3 – « A lui soit la gloire éternellement ! » : v. 33-36   
 
 
            Dieu est fidèle pour accomplir ce qu'Il a promis Nous comprenons que ce chapitre se termine sur une note de louange et d'adoration devant la grandeur des pensées et des conseils divins.
            Nous pouvons dire avec l'apôtre : « O profondeur des richesses et de la sagesse et de la connaissance de Dieu ! » (v. 33). Oui, « ses jugements sont insondables », ses pensées sont bien au-dessus de nos pensées, et ses voies ne sont pas nos voies !
            « Qui a mesuré les eaux dans le creux de sa main, et réglé les cieux avec l'empan, et mesuré dans un boisseau la poussière de la terre ?… Qui a dirigé l'Esprit de l'Eternel, et l'a instruit comme l'homme de son conseil ? Avec qui a-t-il tenu conseil, et qui lui a donné de l'intelligence, et l'a instruit dans le sentier du juste jugement, et lui a enseigné la connaissance, et lui a fait connaître le chemin de l'intelligence ? …Levez les yeux en haut, et voyez ! Qui a créé ces choses, faisant sortir par nombre leur armée ? Il les appelle toutes par nom.
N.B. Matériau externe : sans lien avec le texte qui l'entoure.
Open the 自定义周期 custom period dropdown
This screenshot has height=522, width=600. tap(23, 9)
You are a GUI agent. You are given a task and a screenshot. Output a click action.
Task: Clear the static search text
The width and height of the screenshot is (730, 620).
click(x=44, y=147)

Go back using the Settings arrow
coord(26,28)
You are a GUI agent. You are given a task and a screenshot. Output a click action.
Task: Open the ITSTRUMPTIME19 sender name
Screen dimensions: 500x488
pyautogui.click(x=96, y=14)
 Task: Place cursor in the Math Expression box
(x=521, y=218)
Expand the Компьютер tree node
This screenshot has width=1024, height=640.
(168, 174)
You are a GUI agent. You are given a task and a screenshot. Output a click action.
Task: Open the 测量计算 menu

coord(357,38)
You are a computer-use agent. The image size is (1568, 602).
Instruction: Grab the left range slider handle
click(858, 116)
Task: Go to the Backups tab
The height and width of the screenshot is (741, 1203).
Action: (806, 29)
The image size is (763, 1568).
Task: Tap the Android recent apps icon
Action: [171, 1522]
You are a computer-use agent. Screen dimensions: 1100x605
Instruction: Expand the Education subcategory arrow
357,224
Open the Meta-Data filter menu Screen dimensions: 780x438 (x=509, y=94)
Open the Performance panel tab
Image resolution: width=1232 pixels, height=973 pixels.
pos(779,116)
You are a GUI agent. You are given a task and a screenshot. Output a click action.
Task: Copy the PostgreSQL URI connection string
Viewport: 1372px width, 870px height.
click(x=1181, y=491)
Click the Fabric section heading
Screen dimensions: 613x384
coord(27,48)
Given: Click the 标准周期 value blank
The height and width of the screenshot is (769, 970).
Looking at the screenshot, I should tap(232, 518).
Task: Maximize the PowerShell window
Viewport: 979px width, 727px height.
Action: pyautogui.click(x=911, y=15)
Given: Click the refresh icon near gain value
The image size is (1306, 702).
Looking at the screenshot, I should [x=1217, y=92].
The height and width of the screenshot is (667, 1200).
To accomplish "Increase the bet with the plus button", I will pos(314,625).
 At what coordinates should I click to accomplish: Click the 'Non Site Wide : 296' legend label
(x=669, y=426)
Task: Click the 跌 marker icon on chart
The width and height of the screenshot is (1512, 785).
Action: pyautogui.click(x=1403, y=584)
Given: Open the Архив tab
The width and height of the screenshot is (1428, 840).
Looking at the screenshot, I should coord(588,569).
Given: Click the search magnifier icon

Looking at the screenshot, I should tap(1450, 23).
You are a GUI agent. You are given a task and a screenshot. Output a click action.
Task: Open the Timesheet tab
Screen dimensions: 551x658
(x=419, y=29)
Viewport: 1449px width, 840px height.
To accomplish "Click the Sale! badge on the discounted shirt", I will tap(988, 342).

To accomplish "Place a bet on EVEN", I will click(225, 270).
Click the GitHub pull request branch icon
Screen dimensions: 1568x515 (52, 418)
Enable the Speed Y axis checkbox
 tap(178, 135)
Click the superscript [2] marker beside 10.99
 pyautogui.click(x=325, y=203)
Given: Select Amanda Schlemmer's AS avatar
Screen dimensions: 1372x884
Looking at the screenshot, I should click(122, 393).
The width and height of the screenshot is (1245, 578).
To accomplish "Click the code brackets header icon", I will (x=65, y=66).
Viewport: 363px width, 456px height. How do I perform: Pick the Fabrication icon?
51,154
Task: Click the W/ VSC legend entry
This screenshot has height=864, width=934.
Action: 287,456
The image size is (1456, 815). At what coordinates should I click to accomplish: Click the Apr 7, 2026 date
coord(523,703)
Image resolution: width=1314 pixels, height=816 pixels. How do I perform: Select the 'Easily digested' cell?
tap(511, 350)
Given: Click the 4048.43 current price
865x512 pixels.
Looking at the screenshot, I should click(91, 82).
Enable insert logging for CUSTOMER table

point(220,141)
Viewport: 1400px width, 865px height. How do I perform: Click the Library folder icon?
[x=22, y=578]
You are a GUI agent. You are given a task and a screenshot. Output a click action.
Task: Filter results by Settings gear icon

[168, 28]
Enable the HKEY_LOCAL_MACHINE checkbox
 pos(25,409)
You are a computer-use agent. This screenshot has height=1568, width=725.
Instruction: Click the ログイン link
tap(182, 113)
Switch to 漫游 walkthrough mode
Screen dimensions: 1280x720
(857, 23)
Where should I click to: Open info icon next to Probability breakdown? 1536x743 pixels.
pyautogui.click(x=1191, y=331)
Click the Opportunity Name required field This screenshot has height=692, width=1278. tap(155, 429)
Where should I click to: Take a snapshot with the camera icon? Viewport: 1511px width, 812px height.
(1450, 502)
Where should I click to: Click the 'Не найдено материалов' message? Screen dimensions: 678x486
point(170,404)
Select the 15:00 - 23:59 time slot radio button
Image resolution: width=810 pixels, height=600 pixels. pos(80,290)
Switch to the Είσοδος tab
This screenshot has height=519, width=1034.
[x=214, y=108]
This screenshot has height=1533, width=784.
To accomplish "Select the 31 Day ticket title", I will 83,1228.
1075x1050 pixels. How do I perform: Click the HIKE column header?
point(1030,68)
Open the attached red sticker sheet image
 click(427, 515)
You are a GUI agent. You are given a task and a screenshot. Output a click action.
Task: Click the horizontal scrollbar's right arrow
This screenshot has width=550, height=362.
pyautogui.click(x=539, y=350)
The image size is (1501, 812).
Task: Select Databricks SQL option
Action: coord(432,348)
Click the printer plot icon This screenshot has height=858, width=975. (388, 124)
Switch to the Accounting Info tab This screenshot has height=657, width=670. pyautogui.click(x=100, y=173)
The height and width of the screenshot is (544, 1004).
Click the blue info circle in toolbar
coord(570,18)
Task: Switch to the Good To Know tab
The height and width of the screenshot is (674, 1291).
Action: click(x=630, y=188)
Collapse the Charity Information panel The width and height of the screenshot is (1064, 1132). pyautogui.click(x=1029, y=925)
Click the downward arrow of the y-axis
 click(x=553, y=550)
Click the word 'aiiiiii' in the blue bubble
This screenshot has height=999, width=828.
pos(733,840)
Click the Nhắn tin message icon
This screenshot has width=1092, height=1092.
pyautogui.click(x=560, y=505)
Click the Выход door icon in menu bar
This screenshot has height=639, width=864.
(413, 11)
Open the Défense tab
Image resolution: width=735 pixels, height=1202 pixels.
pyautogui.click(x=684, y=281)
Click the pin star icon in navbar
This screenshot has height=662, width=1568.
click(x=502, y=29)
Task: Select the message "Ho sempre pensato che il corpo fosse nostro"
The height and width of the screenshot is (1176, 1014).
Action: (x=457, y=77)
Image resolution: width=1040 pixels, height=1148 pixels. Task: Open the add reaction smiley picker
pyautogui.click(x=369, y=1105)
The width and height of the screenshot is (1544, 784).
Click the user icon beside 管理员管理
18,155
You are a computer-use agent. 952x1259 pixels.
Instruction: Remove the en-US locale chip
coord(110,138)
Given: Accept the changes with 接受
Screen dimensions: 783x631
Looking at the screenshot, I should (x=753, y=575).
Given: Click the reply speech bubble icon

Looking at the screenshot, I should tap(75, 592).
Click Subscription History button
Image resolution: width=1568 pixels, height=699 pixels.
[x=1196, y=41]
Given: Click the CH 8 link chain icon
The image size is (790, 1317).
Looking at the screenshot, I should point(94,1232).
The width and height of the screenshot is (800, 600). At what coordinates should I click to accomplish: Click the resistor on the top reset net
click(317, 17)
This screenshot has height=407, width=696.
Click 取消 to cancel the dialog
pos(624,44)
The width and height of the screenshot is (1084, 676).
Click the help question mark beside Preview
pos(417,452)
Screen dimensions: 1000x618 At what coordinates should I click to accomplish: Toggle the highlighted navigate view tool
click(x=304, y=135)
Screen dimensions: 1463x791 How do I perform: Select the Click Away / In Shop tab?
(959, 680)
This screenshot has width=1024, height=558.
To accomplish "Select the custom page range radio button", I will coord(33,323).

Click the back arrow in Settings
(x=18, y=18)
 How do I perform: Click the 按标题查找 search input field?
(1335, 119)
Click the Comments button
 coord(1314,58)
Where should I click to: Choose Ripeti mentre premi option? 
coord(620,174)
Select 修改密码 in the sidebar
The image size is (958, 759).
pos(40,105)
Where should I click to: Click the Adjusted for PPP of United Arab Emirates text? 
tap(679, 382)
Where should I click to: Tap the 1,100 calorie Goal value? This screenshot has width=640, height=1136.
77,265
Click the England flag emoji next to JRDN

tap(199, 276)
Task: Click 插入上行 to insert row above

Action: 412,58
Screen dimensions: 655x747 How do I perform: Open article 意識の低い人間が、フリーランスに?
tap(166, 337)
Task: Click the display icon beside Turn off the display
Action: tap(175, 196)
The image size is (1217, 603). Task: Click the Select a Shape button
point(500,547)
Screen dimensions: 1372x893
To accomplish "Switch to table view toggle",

Par la grandeur de son pouvoir et de sa force puissante, pas une ne manque … Ne sais-tu pas, n'as-tu pas entendu, que le Dieu d'éternité, l'Eternel, créateur des bouts de la terre, ne se lasse pas et ne se fatigue pas? On ne sonde pas son intelligence » (Es. 40 : 12-14, 26, 28). Dieu est incomparable, nous admirons sa grandeur dans l'oeuvre de la création, et combien plus encore dans celle de la rédemption.
 
            « Qui lui a donné le premier, pour qu'il lui soit rendu ? » (v. 35). Dieu est celui qui donne, et que pourrions-nous apporter à Dieu à qui appartiennent toutes choses ? Comme David nous pouvons dire : « Tout vient de toi, et ce qui vient de ta main, nous te le donnons » (1 Chr. 29 : 14). 
            « Tout ce qui nous est donné de bon, et tout don parfait descendent d'en haut, du Père des lumières, en qui il n'y a pas de variation ni d'ombre de changement  » (Jac. 1 : 17).
            « Grâces à Dieu pour son don inexprimable » (2 Cor. 9 : 15) !
 
            La louange s'élève du coeur de l'apôtre en considérant ce que Dieu a fait, l'infini de sa grâce et de son amour à l'égard de sa créature, et il peut s'écrier : « Car de lui, et par lui, et pour lui, sont toutes choses ! A lui la gloire éternellement ! Amen » (v. 36).
 
            On aurait pu penser que l'épître aux Romains allait s'arrêter là, sur un tel accent de louange. Mais Dieu vient dire maintenant : Vous connaissez ces choses, les croyez-vous vraiment et êtes-vous prêts à les mettre en pratique ? Le Seigneur Jésus avait dit à ses disciples : « Si vous savez ces choses, vous êtes bienheureux si vous les faites » (Jean 13 : 17). Aussi avons-nous dans les chapitres qui suivent des exhortations pratiques qui concernent notre vie quotidienne avec cette certitude que, pour y répondre en quelque mesure, nous pourrons toujours compter sur les compassions de Dieu (12 : 1).